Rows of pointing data
--------

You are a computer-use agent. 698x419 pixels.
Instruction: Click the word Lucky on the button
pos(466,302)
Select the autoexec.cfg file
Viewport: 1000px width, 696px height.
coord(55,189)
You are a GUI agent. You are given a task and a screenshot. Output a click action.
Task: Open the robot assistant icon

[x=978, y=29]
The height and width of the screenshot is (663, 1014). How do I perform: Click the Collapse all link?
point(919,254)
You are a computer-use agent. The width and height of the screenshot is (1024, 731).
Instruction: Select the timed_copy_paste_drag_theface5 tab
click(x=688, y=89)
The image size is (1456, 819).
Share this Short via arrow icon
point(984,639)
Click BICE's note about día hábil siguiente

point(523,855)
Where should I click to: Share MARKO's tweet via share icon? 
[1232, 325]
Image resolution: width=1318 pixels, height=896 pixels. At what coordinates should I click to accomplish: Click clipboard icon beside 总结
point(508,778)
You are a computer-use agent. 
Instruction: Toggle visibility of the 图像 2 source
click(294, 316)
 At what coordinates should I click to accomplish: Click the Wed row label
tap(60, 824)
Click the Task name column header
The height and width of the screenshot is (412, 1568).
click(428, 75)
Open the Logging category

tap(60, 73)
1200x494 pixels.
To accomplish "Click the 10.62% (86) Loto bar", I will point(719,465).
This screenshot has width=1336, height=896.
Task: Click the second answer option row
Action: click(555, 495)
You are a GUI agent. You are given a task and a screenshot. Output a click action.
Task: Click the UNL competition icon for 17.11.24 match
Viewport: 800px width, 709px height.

--------

__Goal__
Reproduce the records verbatim, from the start of the records through the line that contains "tap(60, 73)", including that line.

__Exercise output__
You are a computer-use agent. 698x419 pixels.
Instruction: Click the word Lucky on the button
pos(466,302)
Select the autoexec.cfg file
Viewport: 1000px width, 696px height.
coord(55,189)
You are a GUI agent. You are given a task and a screenshot. Output a click action.
Task: Open the robot assistant icon

[x=978, y=29]
The height and width of the screenshot is (663, 1014). How do I perform: Click the Collapse all link?
point(919,254)
You are a computer-use agent. The width and height of the screenshot is (1024, 731).
Instruction: Select the timed_copy_paste_drag_theface5 tab
click(x=688, y=89)
The image size is (1456, 819).
Share this Short via arrow icon
point(984,639)
Click BICE's note about día hábil siguiente

point(523,855)
Where should I click to: Share MARKO's tweet via share icon? 
[1232, 325]
Image resolution: width=1318 pixels, height=896 pixels. At what coordinates should I click to accomplish: Click clipboard icon beside 总结
point(508,778)
You are a computer-use agent. 
Instruction: Toggle visibility of the 图像 2 source
click(294, 316)
 At what coordinates should I click to accomplish: Click the Wed row label
tap(60, 824)
Click the Task name column header
The height and width of the screenshot is (412, 1568).
click(428, 75)
Open the Logging category

tap(60, 73)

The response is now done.